Researchers Find ‘Anonymized’ Data Can Easily Be Combined With Leaked Personal Information From Major Data Breaches vice.com

Karl Bode, Vice:

Dasha Metropolitansky and Kian Attari, two students at the Harvard John A. Paulson School of Engineering and Applied Sciences, recently built a tool that combs through vast troves of consumer datasets exposed from breaches for a class paper they’ve yet to publish.

“The program takes in a list of personally identifiable information, such as a list of emails or usernames, and searches across the leaks for all the credential data it can find for each person,” Attari said in a press release.

They told Motherboard their tool analyzed thousands of datasets from data scandals ranging from the 2015 hack of Experian, to the hacks and breaches that have plagued services from MyHeritage to porn websites. Despite many of these datasets containing “anonymized” data, the students say that identifying actual users wasn’t all that difficult.

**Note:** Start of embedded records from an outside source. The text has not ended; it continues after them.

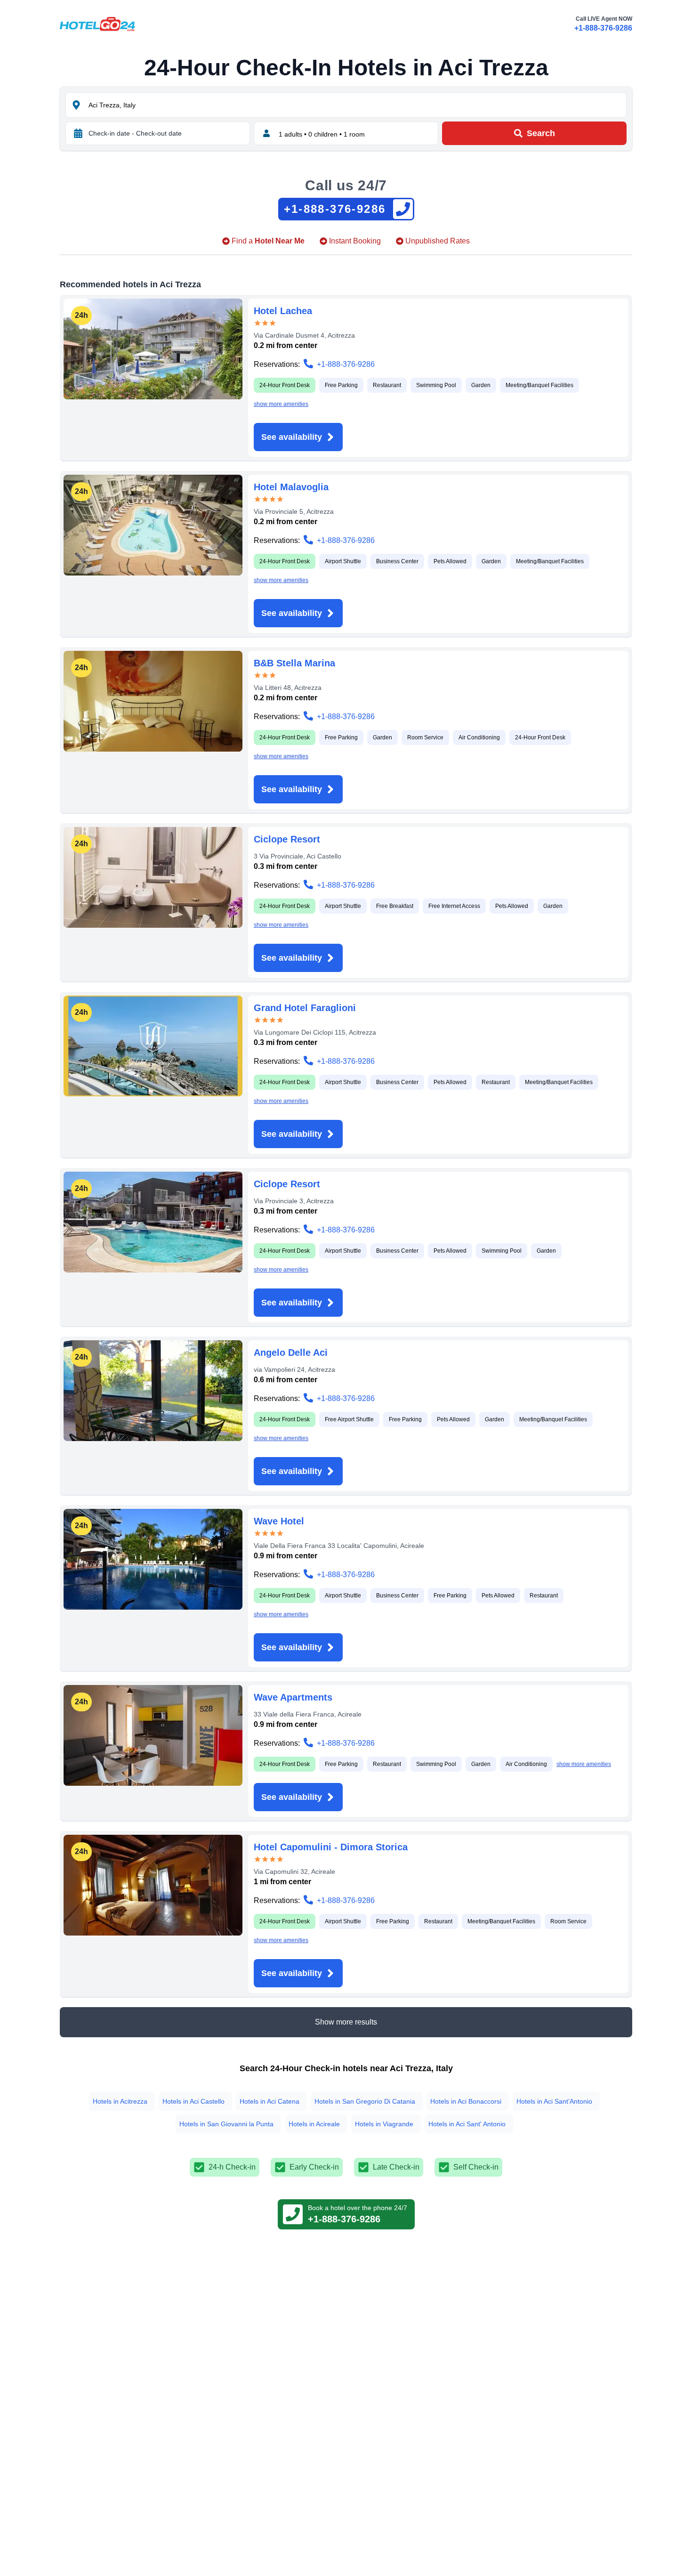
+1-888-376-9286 (603, 28)
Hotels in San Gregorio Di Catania (364, 2101)
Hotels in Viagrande (384, 2124)
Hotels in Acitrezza (120, 2101)
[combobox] (356, 105)
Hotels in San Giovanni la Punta (226, 2124)
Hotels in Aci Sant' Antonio (467, 2124)
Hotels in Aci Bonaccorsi (465, 2101)
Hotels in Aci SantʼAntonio (554, 2101)
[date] (78, 133)
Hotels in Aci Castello (193, 2101)
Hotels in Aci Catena (269, 2101)
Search (541, 133)
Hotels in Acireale (314, 2124)
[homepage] (97, 24)
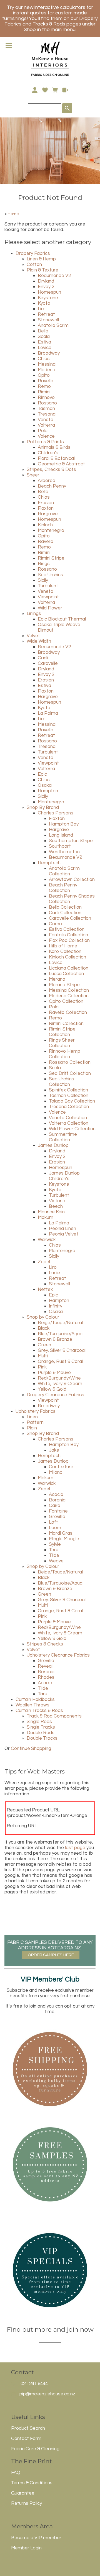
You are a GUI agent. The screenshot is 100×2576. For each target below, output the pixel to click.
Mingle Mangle (64, 1538)
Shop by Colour (43, 1317)
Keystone (48, 297)
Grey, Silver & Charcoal (62, 1350)
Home (13, 214)
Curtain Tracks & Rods (39, 1710)
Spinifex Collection (68, 1090)
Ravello (45, 380)
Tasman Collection (68, 1095)
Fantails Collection (68, 934)
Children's (48, 452)
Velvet (33, 635)
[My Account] (34, 90)
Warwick (47, 1239)
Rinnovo (46, 397)
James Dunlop (53, 1145)
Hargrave (48, 513)
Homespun (49, 292)
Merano (57, 979)
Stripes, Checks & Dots (51, 469)
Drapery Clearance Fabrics (55, 1394)
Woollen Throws (32, 1705)
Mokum (45, 1217)
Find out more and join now (50, 2329)
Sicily (43, 580)
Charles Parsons (55, 813)
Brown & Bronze (55, 1339)
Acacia (56, 1494)
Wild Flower (50, 608)
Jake (54, 1450)
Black (43, 1328)
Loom (55, 1527)
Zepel (44, 1261)
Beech (56, 1206)
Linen (32, 1416)
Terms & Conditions (31, 2482)
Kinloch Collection (67, 957)
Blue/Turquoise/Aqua (60, 1333)
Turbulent (48, 585)
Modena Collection (69, 995)
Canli (43, 657)
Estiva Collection (66, 929)
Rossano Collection (70, 1062)
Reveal (45, 1666)
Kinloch (45, 524)
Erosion (46, 502)
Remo (44, 386)
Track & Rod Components (54, 1716)
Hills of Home (63, 946)
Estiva (44, 342)
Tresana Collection (69, 1106)
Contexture (61, 1466)
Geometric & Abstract (61, 464)
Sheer (33, 475)
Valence (46, 436)
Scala (44, 336)
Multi (43, 1356)
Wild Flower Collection (72, 1128)
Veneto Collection (68, 1117)
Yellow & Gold (52, 1389)
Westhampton (64, 851)
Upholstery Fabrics (36, 1411)
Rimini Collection (66, 1023)
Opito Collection (66, 1001)
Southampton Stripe (71, 840)
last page (75, 1847)
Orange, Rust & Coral (60, 1361)
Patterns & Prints (45, 441)
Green (44, 1344)
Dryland (46, 281)
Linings (34, 613)
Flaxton (46, 508)
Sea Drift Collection (70, 1073)
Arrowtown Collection (72, 879)
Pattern (35, 1422)
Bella (43, 331)
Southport (60, 846)
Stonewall (48, 319)
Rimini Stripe (51, 558)
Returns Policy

There is probably no reason why a massive company would want to identify an individual person, but there is every reason why they would want to find many individual persons. Advertising, marketing, and analytics companies routinely flout the difference between targeting users in very small groups and targeting them individually. That’s gross — and there are far more dangerous possibilities for those who may have vast troves of personal details individually linked.

The studies compiled by Bode show why:

  • it is vital for the least possible amount of information to be given to any company;

  • there should be limits on how long non-offered data may be stored;

  • anything retained must be encrypted;

  • there must be serious repercussions for failing to adequately secure data, even if no breach has occurred; and,

  • individualized data must generally be devalued.